Once there, he dismissed almost all the members of his suite, retaining only two secretaries, a chaplain (!) and two couriers, wishing to lead the quiet life of a country gentleman. He apportioned to his wife Cammilla four gentlewomen as maids of honour. Henceforward neither Cosimo nor Cammilla were seen but rarely in Florence. They spent their time together either at Castello, at Poggio a Caiano, or in Pisa.
December and May had been mated - the former had his consolations, but the latter pined quite naturally for young society. Love is cold and love is captious where age and temperament disagree. Cammilla sighed for the gaieties, the pleasures, and gallantries of Florence. Love's young dream had not been hers, she had not chosen her ancient lover. But admiration for her sprang from a likely though an unexpected quarter, and her cavalier was not warned off by a jealous husband, as was poor Eleanora degli Albizzi's.
The Grand Duke Cosimo, to the very last, kept up the appearance of religion, if not its realities. The fact that a son of his was a member of the Sacred College, and a possible occupant of the chair of St Peter, covered a multitude of sins; not that Cardinal Ferdinando was a mirror of virtue or an example of sanctity.
Ferdinando's relations with Francesco and Bianca were as bad as could be. His arrogance and extortions rendered his presence at the Florentine court unwelcome and even dangerous. At Castello and Poggio a Caiano, on the other hand, he was an honoured guest, and, for lack of lovers, his young stepmother was not displeased by his attentions. Cosimo kept her strictly in seclusion, and she had not the courage, or, be it said, the impudence of her stepdaughter, the Duchess of Bracciano. The loves of the Cardinal and Cammilla were in secret and unprovocative; indeed, the Grand Duke encouraged the intrigue, as being "for Cammilla's good."

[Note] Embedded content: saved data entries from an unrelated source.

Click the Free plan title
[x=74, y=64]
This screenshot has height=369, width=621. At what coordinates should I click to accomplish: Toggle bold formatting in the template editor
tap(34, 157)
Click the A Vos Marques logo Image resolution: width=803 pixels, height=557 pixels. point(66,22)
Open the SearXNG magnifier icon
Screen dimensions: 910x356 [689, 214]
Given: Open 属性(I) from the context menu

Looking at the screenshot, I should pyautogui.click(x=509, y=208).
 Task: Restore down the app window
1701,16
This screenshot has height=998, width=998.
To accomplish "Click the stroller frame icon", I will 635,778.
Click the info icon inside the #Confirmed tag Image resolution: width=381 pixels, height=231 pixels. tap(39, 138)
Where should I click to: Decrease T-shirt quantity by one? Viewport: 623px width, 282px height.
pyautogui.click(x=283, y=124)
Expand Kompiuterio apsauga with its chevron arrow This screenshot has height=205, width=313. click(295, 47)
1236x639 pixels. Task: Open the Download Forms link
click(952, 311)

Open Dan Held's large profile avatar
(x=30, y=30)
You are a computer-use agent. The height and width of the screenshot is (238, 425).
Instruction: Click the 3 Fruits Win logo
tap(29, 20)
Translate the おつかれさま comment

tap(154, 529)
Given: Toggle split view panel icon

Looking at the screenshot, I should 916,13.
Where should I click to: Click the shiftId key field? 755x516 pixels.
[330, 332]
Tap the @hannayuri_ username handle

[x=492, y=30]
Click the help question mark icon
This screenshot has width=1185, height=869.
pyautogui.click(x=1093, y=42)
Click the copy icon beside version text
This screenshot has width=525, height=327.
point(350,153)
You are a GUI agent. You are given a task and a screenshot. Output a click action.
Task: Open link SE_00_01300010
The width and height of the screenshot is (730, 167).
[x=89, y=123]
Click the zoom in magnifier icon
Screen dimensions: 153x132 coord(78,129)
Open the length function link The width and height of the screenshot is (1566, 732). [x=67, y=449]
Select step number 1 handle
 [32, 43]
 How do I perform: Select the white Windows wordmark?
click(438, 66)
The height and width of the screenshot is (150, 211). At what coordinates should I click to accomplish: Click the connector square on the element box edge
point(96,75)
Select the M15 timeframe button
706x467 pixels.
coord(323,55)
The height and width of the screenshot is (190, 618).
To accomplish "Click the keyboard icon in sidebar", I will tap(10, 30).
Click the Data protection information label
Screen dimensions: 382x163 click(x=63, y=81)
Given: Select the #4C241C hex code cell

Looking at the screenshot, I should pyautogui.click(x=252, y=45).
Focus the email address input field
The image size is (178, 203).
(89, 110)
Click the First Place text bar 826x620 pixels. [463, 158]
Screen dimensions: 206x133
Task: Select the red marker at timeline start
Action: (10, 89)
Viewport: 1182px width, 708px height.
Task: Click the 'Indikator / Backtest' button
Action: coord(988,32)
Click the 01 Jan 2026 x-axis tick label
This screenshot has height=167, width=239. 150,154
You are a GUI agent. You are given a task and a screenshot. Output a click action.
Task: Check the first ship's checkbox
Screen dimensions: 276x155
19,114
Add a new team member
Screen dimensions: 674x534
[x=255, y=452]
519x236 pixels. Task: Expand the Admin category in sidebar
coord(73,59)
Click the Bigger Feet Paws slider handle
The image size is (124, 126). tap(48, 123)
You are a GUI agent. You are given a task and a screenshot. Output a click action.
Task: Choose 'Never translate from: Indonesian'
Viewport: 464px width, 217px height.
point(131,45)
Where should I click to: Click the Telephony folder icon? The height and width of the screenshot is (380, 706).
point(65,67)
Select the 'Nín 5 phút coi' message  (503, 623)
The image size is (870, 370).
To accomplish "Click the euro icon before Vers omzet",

Here was a pretty state of affairs. One son, Piero, the seducer of his mistress, Eleanora degli Albizzi, the other, Ferdinando, the lover of his wife! It would be very difficult, perhaps impossible, to exonerate Cosimo from the blame of Cammilla's unfaithfulness. If she sinned, she did so helplessly.
Alas, that she listened not only to the amorous vows of Ferdinando, but also gave credence to his views concerning the Grand Duke and Grand Duchess in Florence. She knew, of course, that there was no love lost between herself and them; and she was quite ready to entertain the evil insinuations which the late Duchess Giovanna had ventilated with reference to Bianca.
This cabal was perfectly well known to the Grand Duke Cosimo, but he let matters take their course; all he cared for was the embraces of his attractive wife and the flatteries of his hypocritical son. The death of Duchess Giovanna threw Ferdinando and Cammilla more than ever into one another's arms. What, and if Francesco and Bianca died without male heir! Why, on the death of Cosimo, Ferdinando and Cammilla might succeed to the Grand Ducal throne. This was the temptation which the Cardinal placed, like a young bud, in Cammilla's bosom. She was but human - very human; she had been slighted by the non-allowance of rank as Grand Duchess. Perhaps Destiny had still that distinction in reserve. She would wait.
The pathos of Cammilla's life deepened during the last four years of Grand Duke Cosimo's life. He became a constant sufferer with many infirmities. The strenuous life he had lived, with its exercise of lustful love and lurid hate, tried to the breaking point his iron constitution. Gout was his direst torment, a malady productive of ill-humour at its worst, and poor Cammilla, lonely wife, nurse, companion, had none to share his impatience.